The Legend Of St Paul The Hermit
Deep within the stunning wadi of Mosta, one can find a humble chapel situated in a large cave of sorts. Legend has it that a righteous hermit resided within this cavern. The hermit regularly visited the village and lectured the villagers, urging them to change their lascivious way of life. Brassed off by his preaching, the villagers one day pursued the hermit to the shore with the intent of stoning him to death. When cornered, the hermit laid his mantle over the sea and rode it into the horizon. Flabbergasted, the villagers learned that he was undoubtedly a saintly man, so they constructed a church within the grotto where he previously lived.
Mosta kept enjoying its popularity throughout the ages — even when the Maltese islands were claimed by the British. The Victoria Lines are the most famous fortifications found from that era.
These defence lines span across Malta, from east to west, for a length of 12km and were built towards the end of the 19th century.
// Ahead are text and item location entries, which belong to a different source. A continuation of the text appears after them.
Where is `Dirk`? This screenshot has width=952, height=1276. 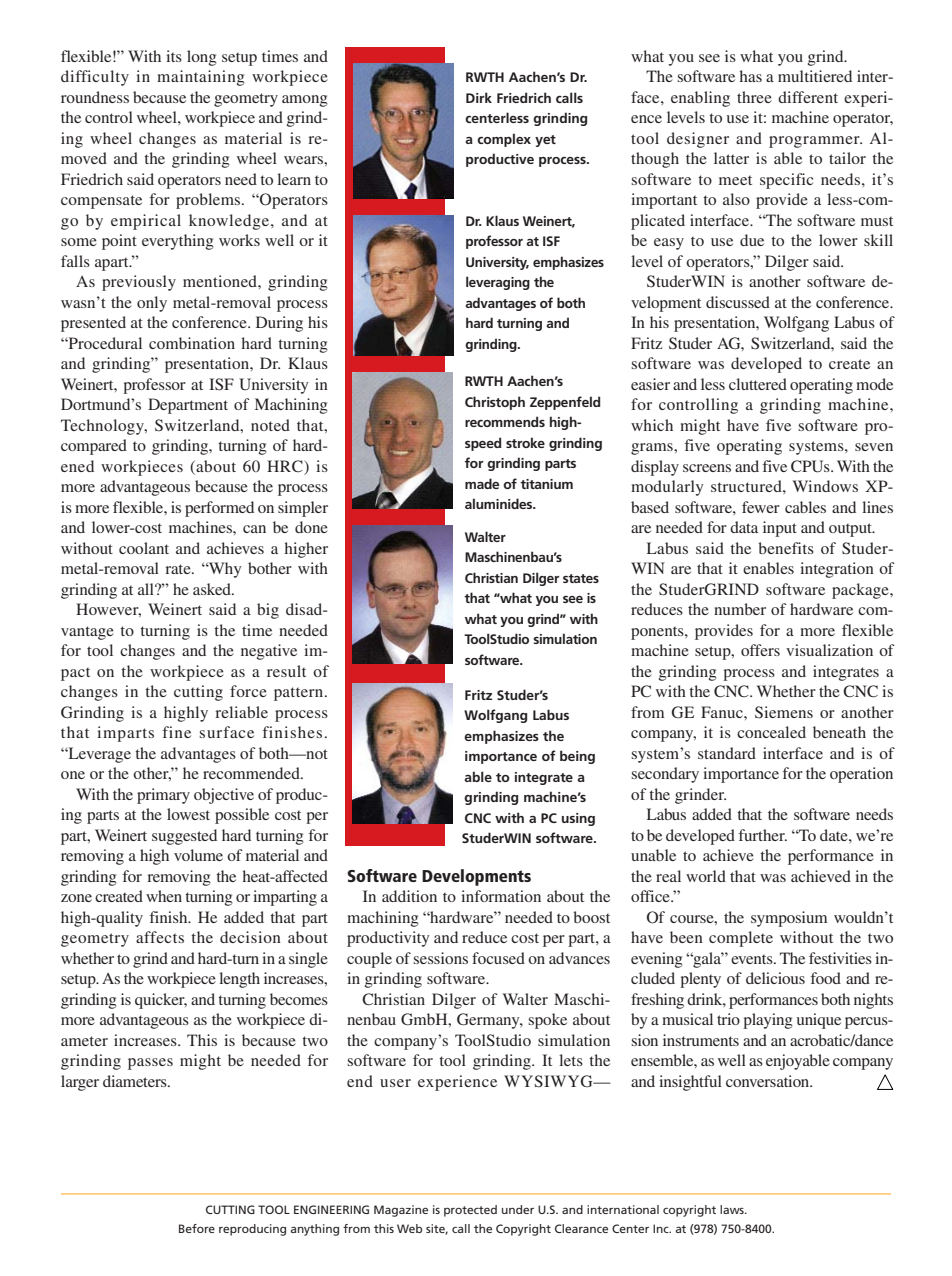 Dirk is located at coordinates (479, 97).
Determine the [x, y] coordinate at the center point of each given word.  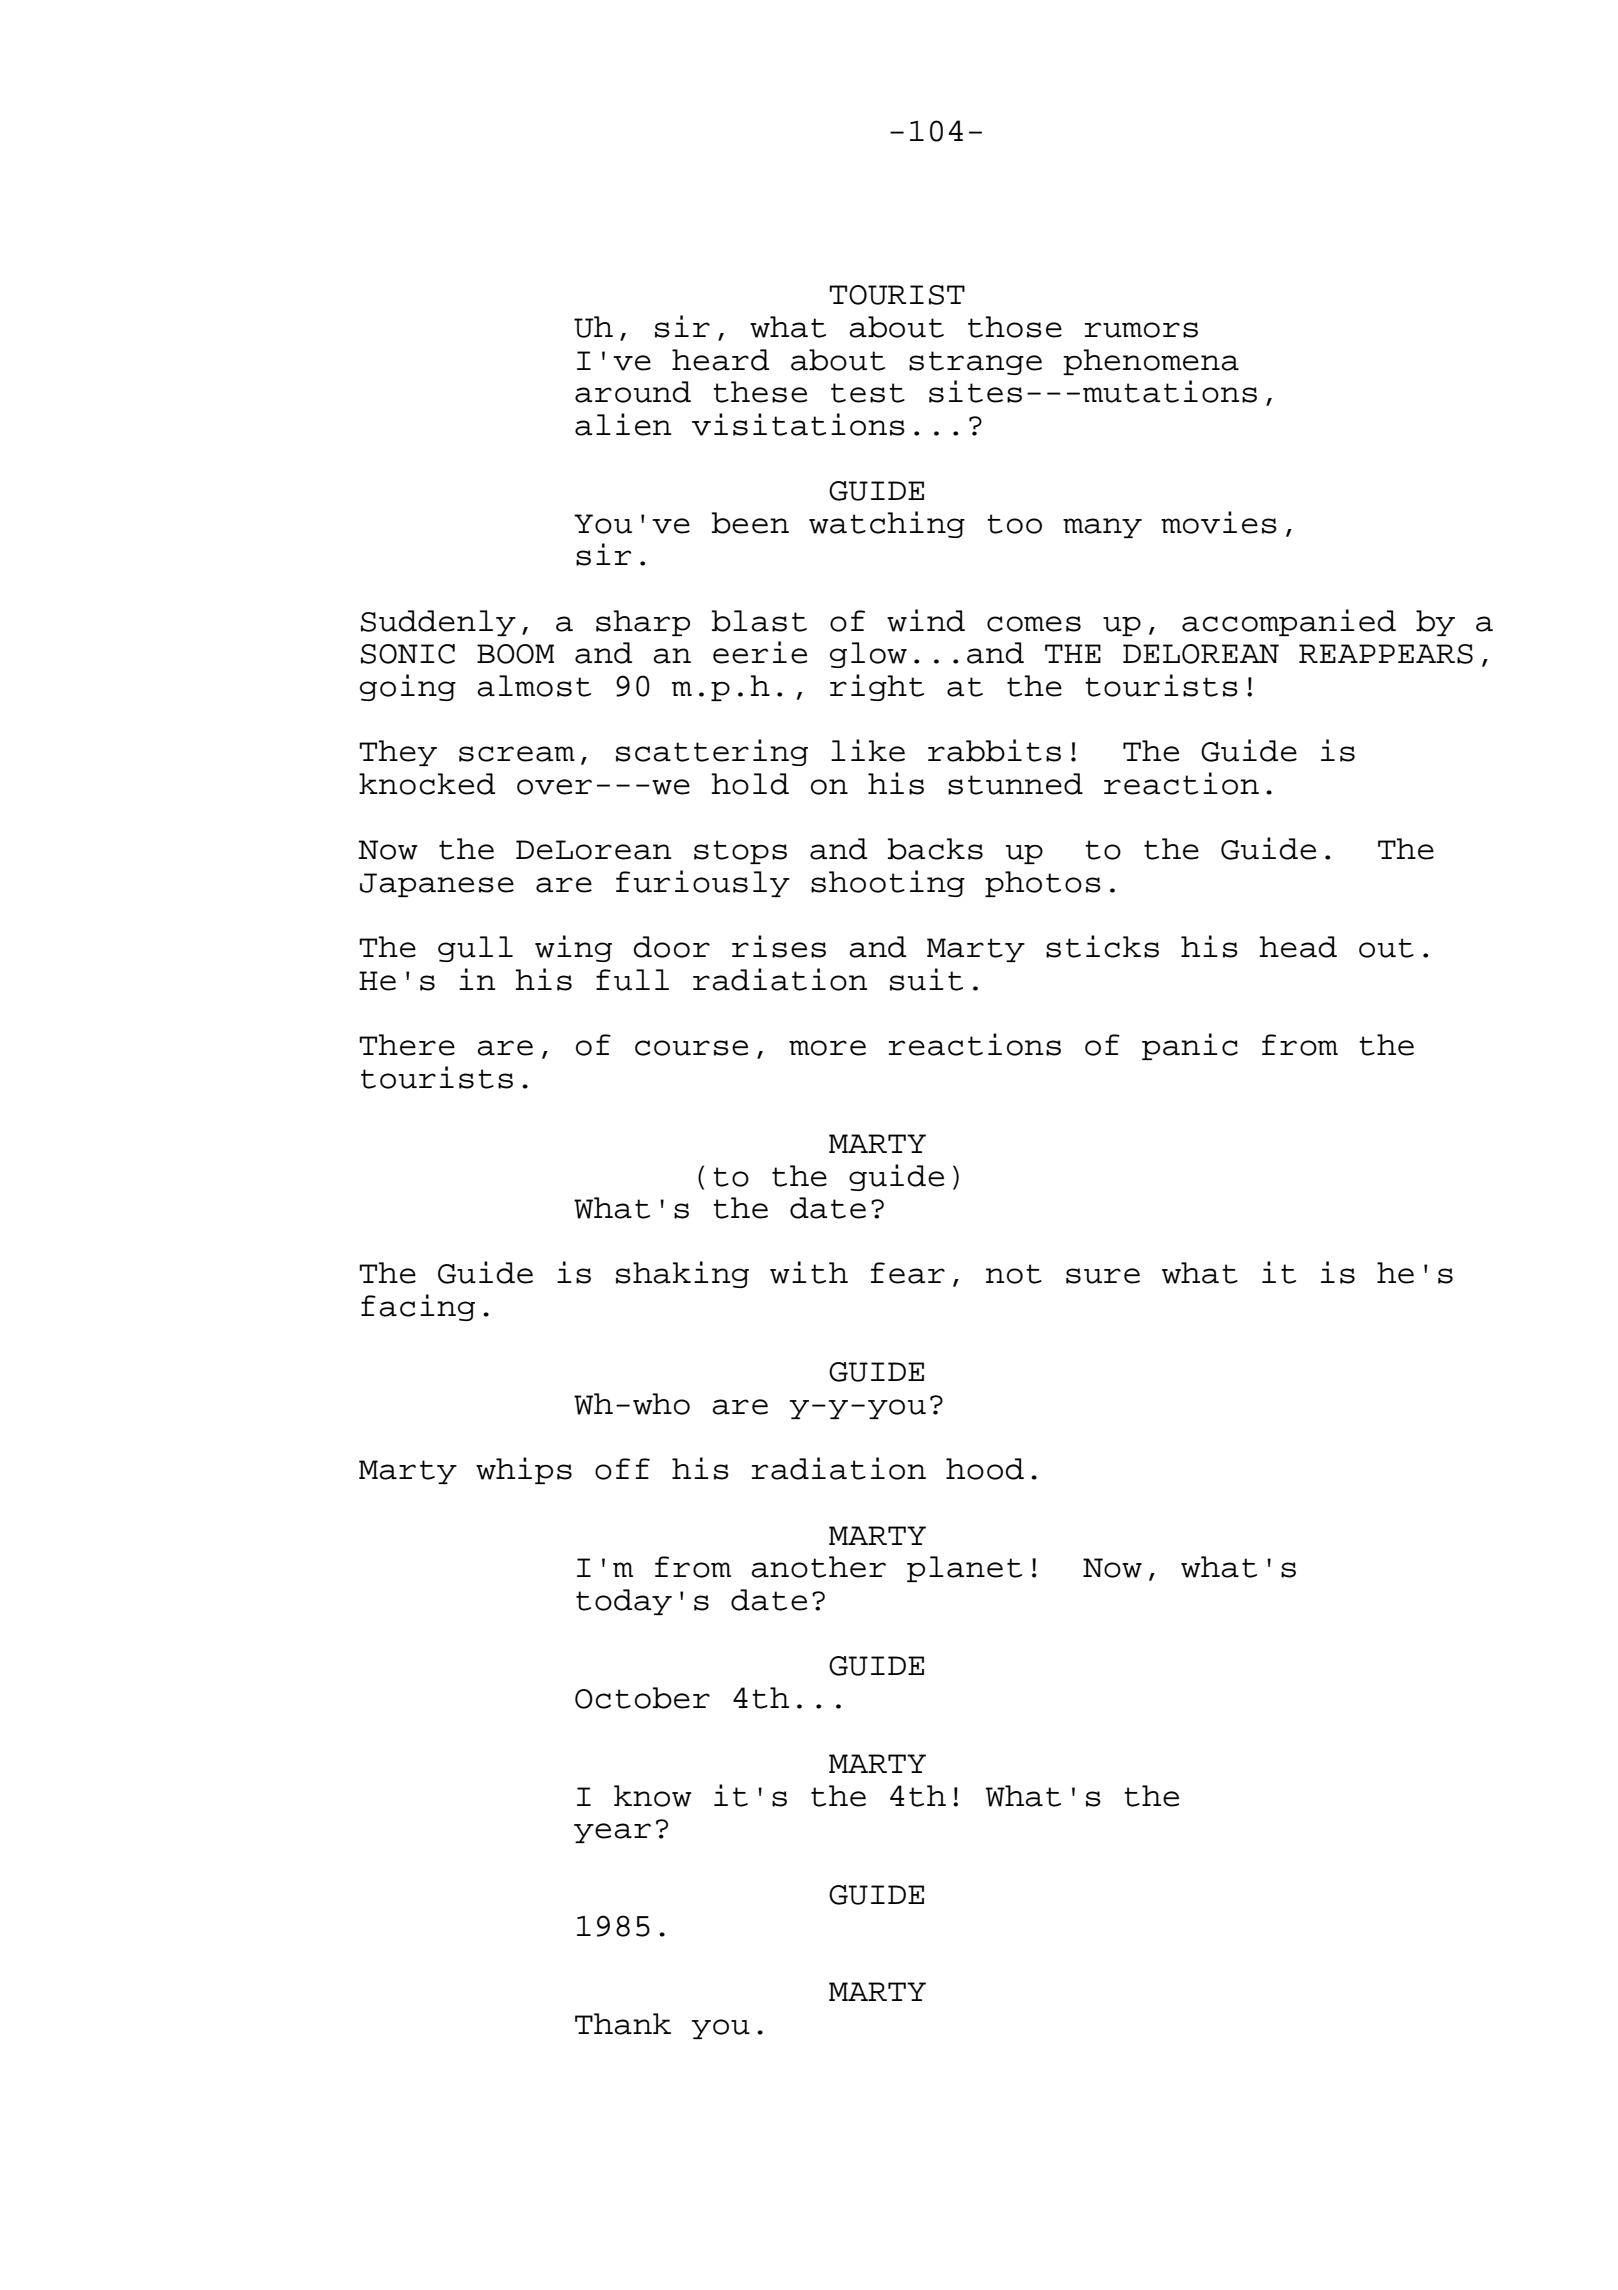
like [868, 750]
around [633, 392]
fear [908, 1273]
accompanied [1289, 622]
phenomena [1151, 362]
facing [418, 1307]
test [868, 393]
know [653, 1796]
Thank [623, 2024]
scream [517, 754]
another [818, 1567]
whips [524, 1470]
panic [1190, 1046]
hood [985, 1469]
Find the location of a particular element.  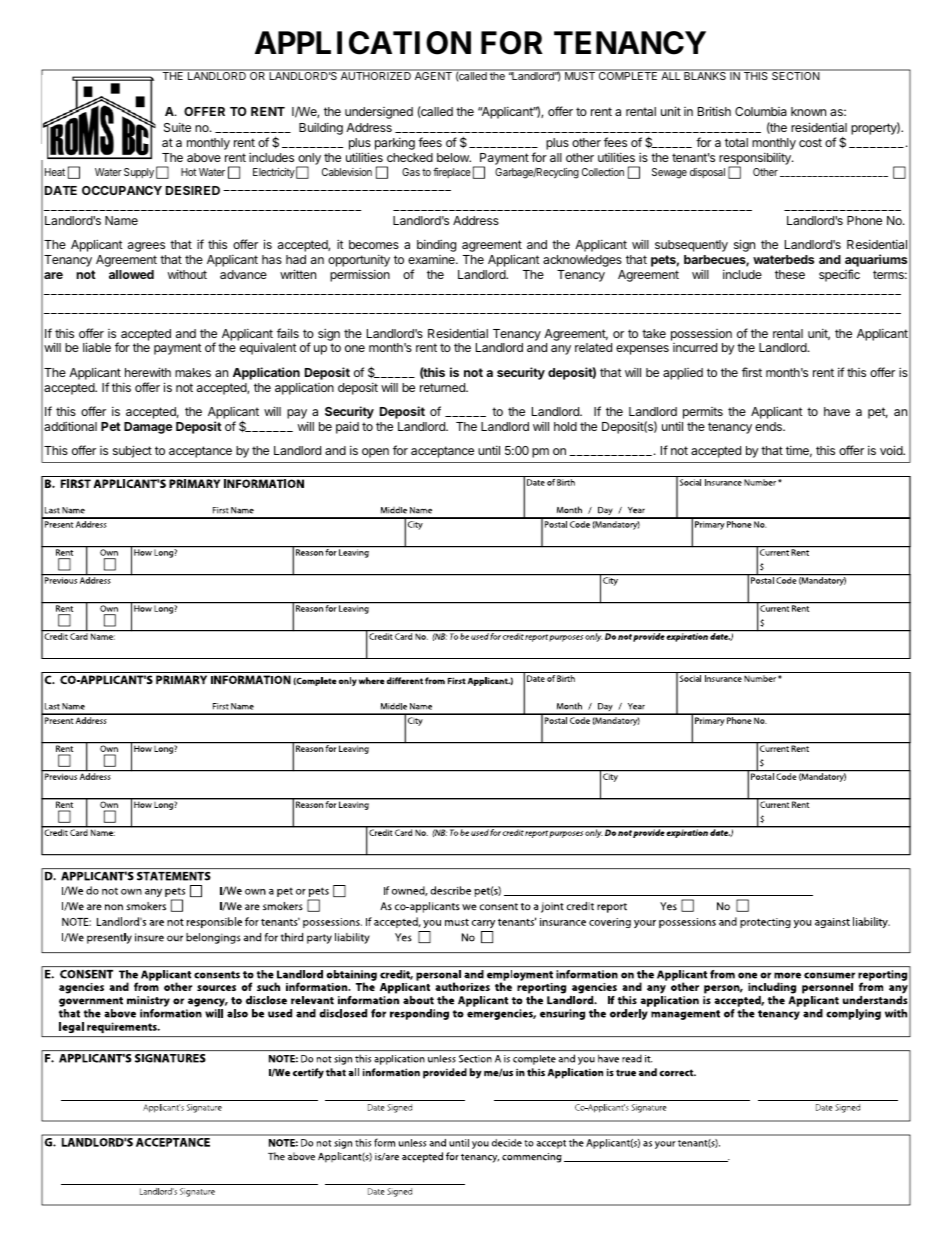

Suite is located at coordinates (177, 127).
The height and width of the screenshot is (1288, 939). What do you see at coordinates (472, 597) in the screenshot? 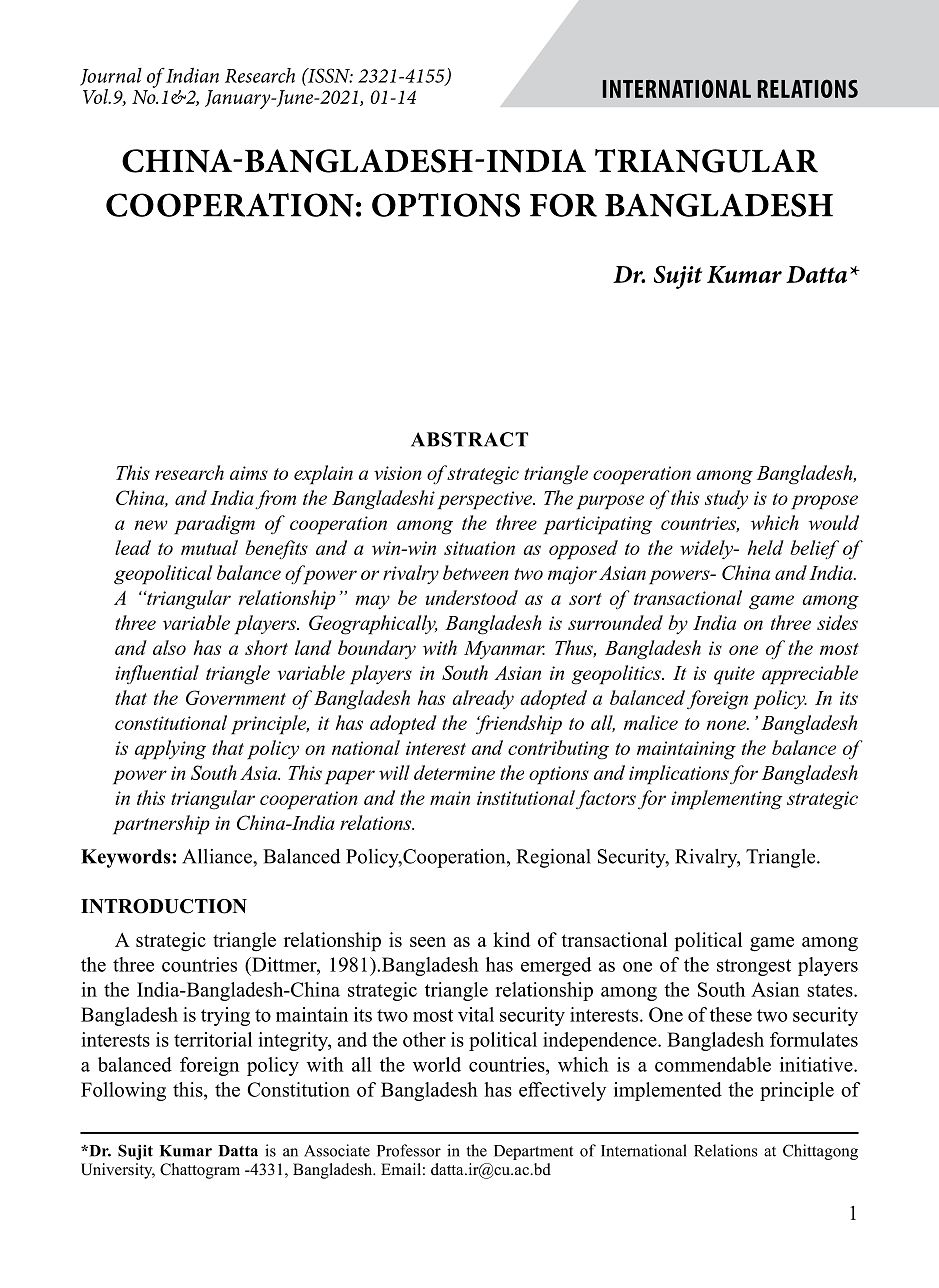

Designed to safeguard the southern regions of Malta from invading forces, these lines include multiple forts, infantry lines, batteries and other means of defence. Fort Mosta, a central hub within the Victoria Lines, is one of Mosta's more well-known landmarks from the era.
This impressive architectural feat is an unforgettable sight to behold, specifically due to its shape. This fort is still utilised for military purposes and holds within it the Roman catacombs mentioned prior in this article.
Parts of the Victoria Lines are also situated close to L-Gharusa tal-Mosta Garden, along with a nuclear shelter built during the Cold War.
Nowadays renowned as a popular shopping spot and a great stop for those looking to get delicious coffee, a quick tour around this historically-rich village is a surefire way to fall in love with Mosta's beauty and rich history.